In a Q&A interview by Ashley Rumsey, Mason Studio’s Founding Partner, Rumsey discusses the future for small businesses and Mason Studio’s new retail space visions.

Q: Why was Mason Studio so compelled to create this exploratory new concept to help retailers and small businesses?

A: Fundamentally, we believe design is a tool to enrich experiences and improve wellbeing. We consider how interior design goes beyond the surface to create better systems for the home, for work, for recreation and socialization.

We recognize that retail business not only bring necessary goods and services to the public, they also support a sense of community identity and personal care. As the pandemic unfolds around the world and we see businesses struggling to adapt, we recognize the opportunity for design to help solve some of these challenges to so that both businesses and communities can benefit from their success.

Q: In what ways does Mason Studio see design as playing a pivotal part in helping businesses better reach and satisfy their customers?

A: Design has a role to play in every touch point, experience, and communication with customers. Each aspect of the business needs to be considered; from a brick-and-mortar store, to their online presence, transactional platforms, and delivery system. Design plays a role in all of these functions simultaneously.

The physical manifestations, such as signage, circulation, lighting and merchandising need to be designed to respond to changing safety concerns and customer needs. Of equal emphasis is the design of the business operations and customer experience; how goods and services are produced, marketed, displayed, shopped, and delivered to customers.

Q: How will the pandemic change our typical retail environments in the long term?

A: The retail landscape has been undergoing radical change for some time and the current pandemic is just another catalyst that has introduced more momentum to continual change. We have seen a convergence of programming across all platforms. For instance, our homes are now our offices, hotels now based in our residences, and restaurants are performing like retail stores. In the retail landscape specifically, we will continue to see this blending extend to goods and services. Retailers traditionally focused on selling goods may also expand to deliver services to add value to their brands.

Additionally, consumer needs will continue to become decentralized forcing goods and services to find their way to customers, rather than relying on customers travelling to fixed retail spaces. As a response to this, we will continue to see more temporary, mobile, transformative and collaborative physical installations to make products and services more accessible to customers.
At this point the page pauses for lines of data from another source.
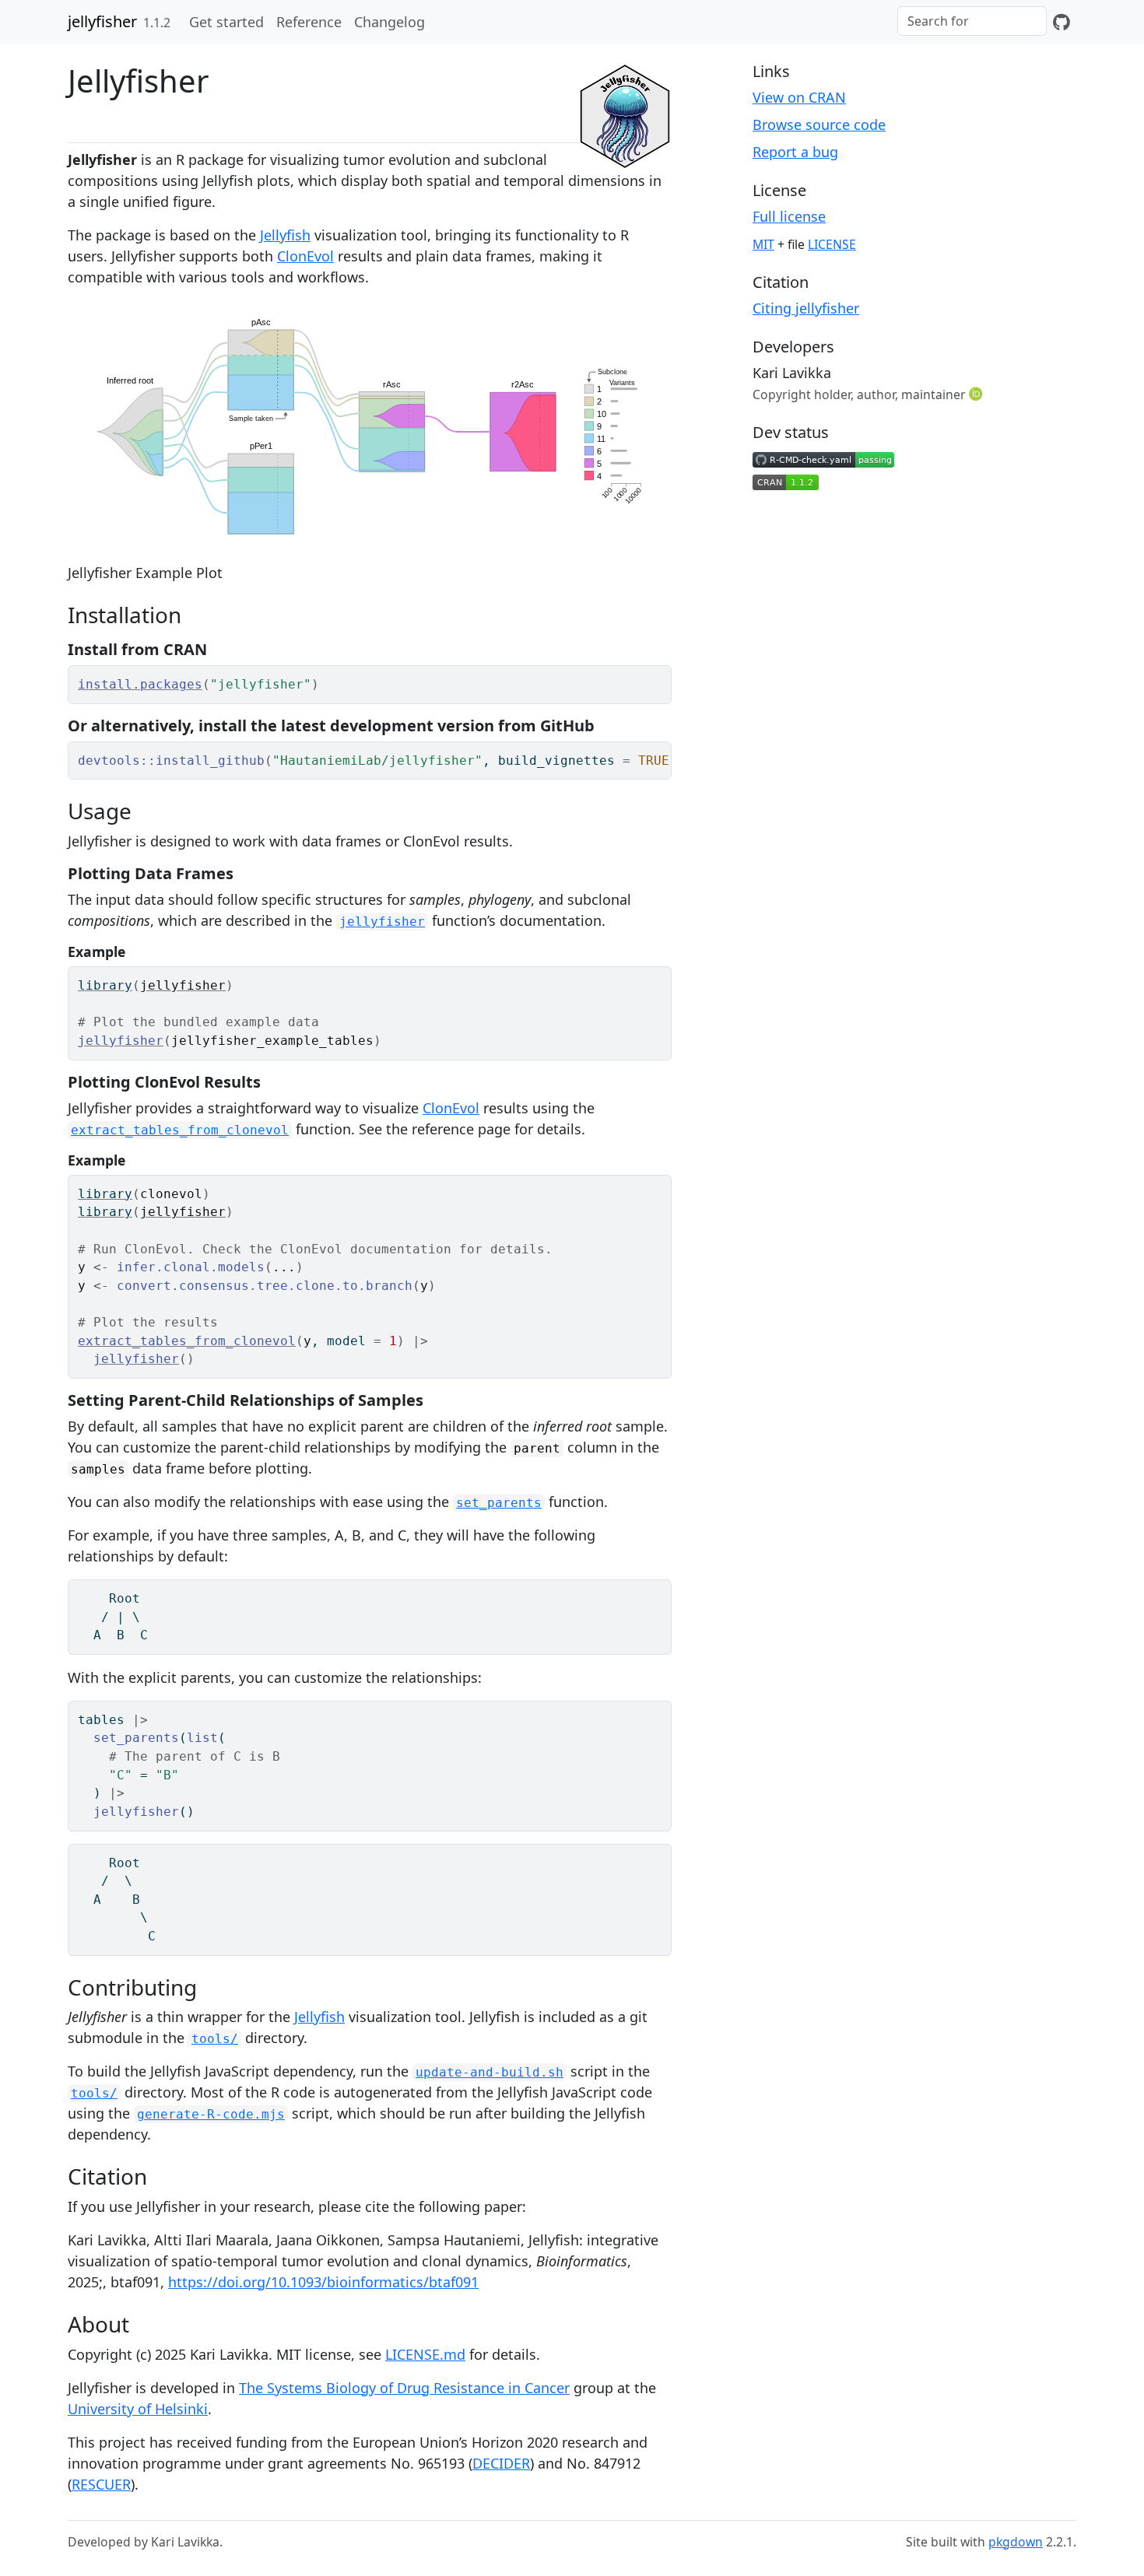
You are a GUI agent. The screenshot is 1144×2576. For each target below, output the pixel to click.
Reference (309, 21)
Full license (789, 216)
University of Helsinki (138, 2408)
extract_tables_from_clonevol (187, 1341)
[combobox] (972, 21)
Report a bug (795, 151)
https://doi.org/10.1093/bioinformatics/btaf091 (323, 2282)
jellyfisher (102, 21)
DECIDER (501, 2463)
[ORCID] (977, 393)
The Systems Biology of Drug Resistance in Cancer (404, 2387)
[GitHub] (1061, 21)
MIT (763, 244)
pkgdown (1015, 2541)
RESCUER (101, 2484)
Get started (226, 21)
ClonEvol (305, 256)
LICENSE (832, 244)
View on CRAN (799, 97)
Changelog (389, 21)
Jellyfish (285, 235)
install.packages (140, 684)
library (105, 985)
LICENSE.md (425, 2354)
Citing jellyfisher (806, 308)
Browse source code (819, 124)
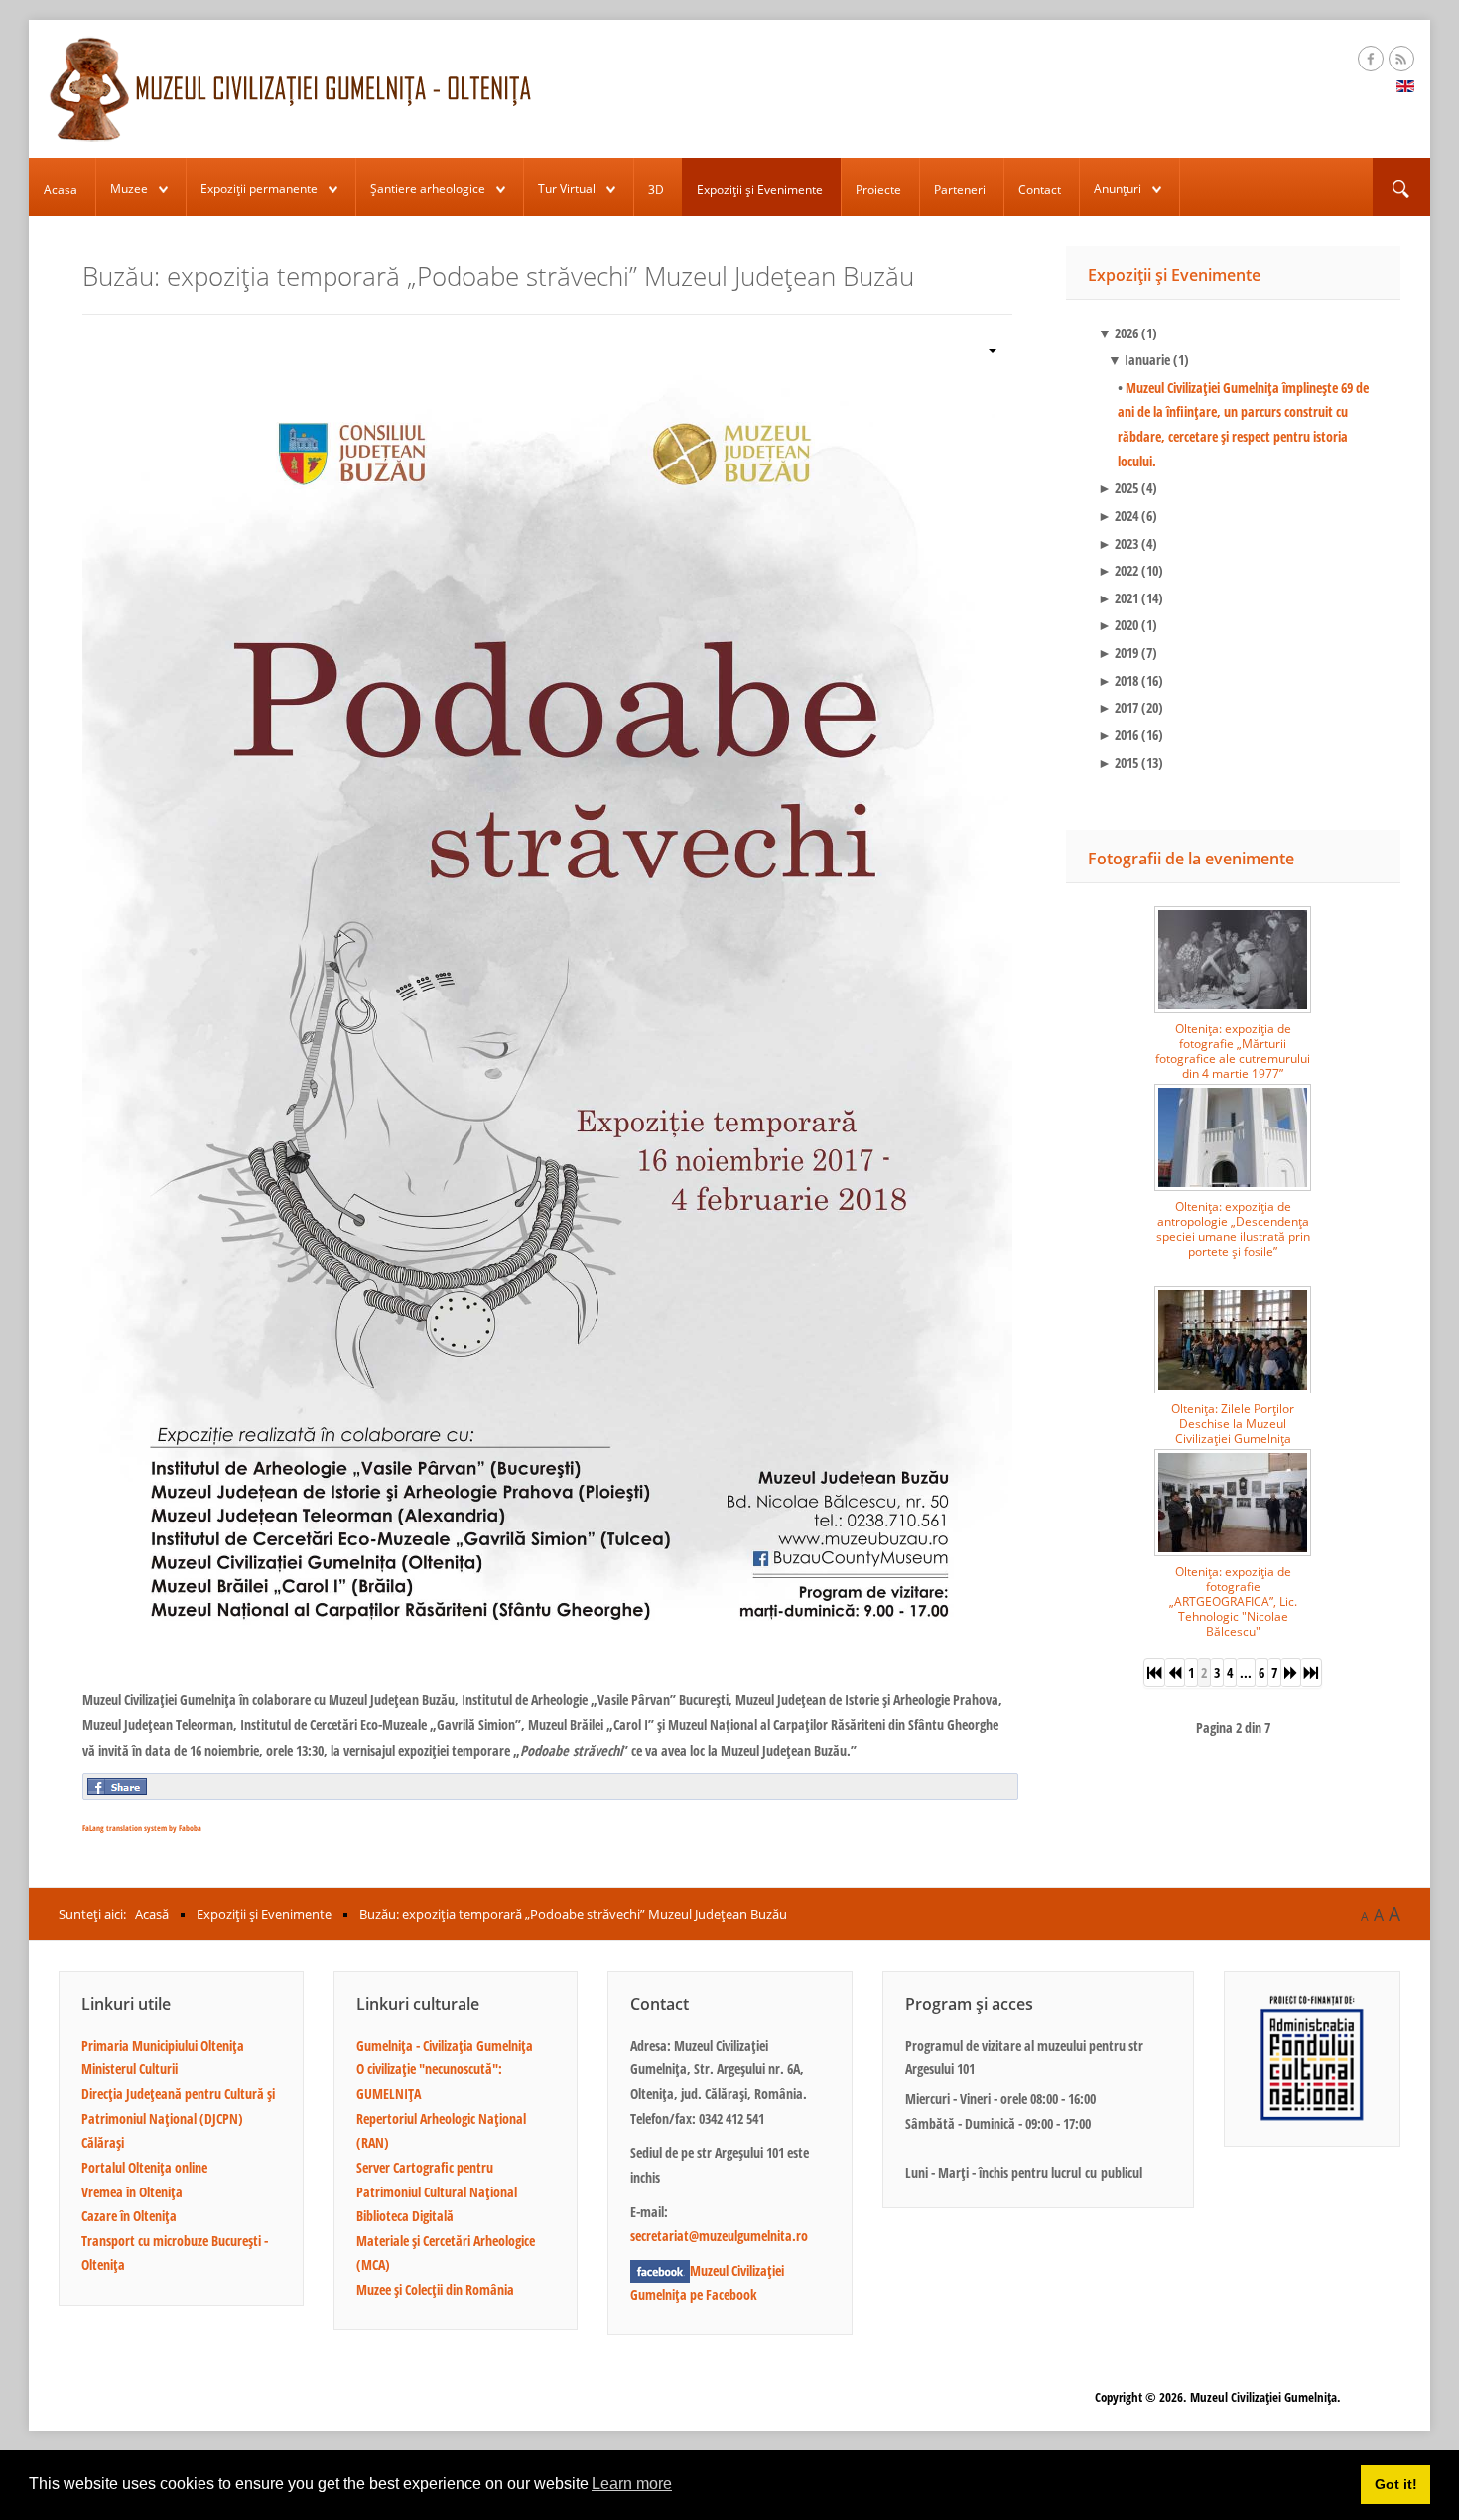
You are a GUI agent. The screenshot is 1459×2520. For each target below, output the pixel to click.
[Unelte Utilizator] (984, 348)
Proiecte (878, 189)
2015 (1118, 762)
Q: How does Mason studio see this concept as helping retailers to be more resilient beyond the current pandemic?

A: Our case studies considered the direct issues we are facing with the current COVID-19 crisis, such as physical distancing and touching of communal surfaces etc. However, we also explored additional factors that could cause other implications, and how our design interventions could allow for businesses be more resilient through these challenges be it climate change, economic or societal shifts. The pace of change, regardless of the pandemic, is so rapid that businesses need to continually look to design for flexibility and innovation in their built environments, operational and experiential systems.